[Python-Dev] Is static typing still optional?
David Mertz
mertz at gnosis.cx
Sun Dec 17 11:54:04 EST 2017
On Sun, Dec 17, 2017 at 8:22 AM, Guido van Rossum <guido at python.org> wrote:
> On Sun, Dec 17, 2017 at 2:11 AM, Julien Salort <listes at salort.eu> wrote:
>
>> Naive question from a lurker: does it mean that it works also if one
>> annotates with something that is not a type, e.g. a comment,
>>
>> @dataclass
>> class C:
>> a: "This represents the amplitude" = 0.0
>> b: "This is an offset" = 0.0
>
>
> I would personally not use the notation for this, but it is legal code.

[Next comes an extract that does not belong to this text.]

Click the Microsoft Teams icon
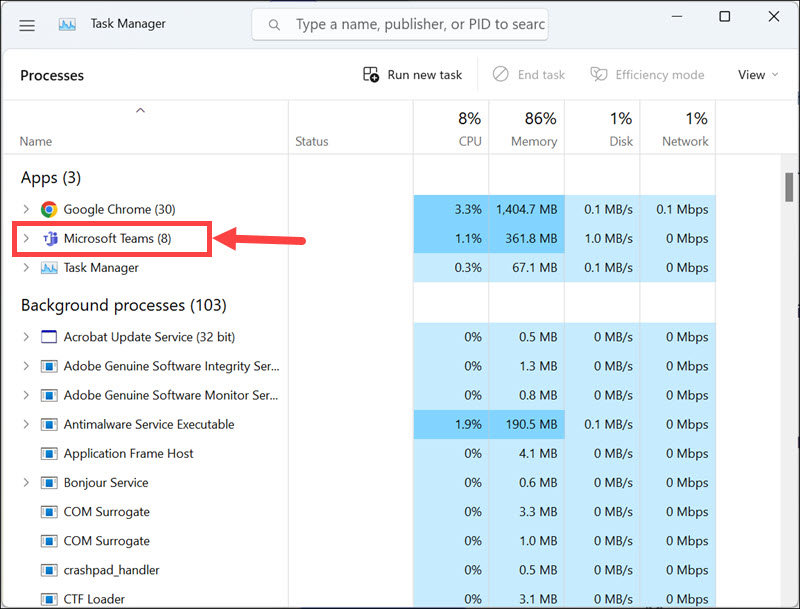The width and height of the screenshot is (800, 609). pos(49,238)
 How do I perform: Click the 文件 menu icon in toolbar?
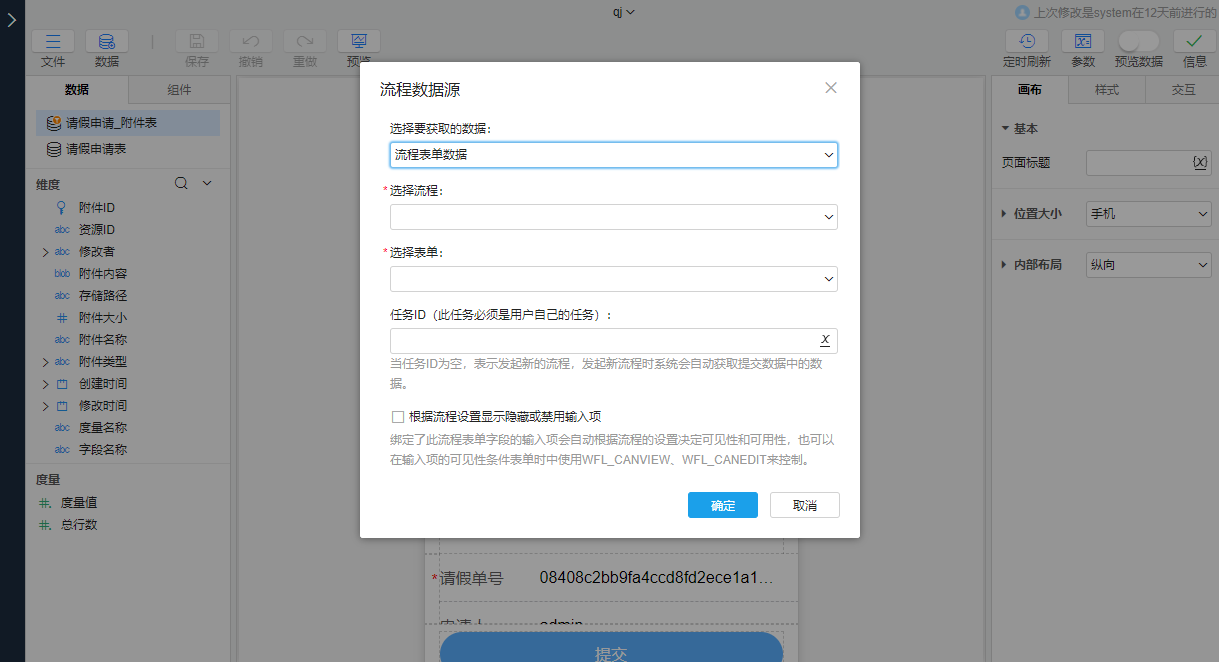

> However static type checkers like mypy won't be happy with this.
>
Mypy definitely won't like that use of annotation, but documentation
systems might. For example, in a hover tooltip in an IDE/editor, it's
probably more helpful to see the descriptive message than "int" or "float"
for the attribute.
What about data that isn't built-in scalars? Does this look right to people
(and will mypy be happy with it)?
@dataclass
class C:
a:numpy.ndarray = numpy.random.random((3,3))
b:MyCustomClass = MyCustomClass("foo", 37.2, 1+2j)
I don't think those look terrible, but I think this looks better:
@dataclass
class C:
a:Infer = np.random.random((3,3))
b:Infer = MyCustomClass("foo", 37.2, 1+2j)
Where the name 'Infer' (or some other spelling) was a name defined in the
`dataclasses` module. In this case, I don't want to use `typing.Any` since
I really do want "the type of thing the default value has."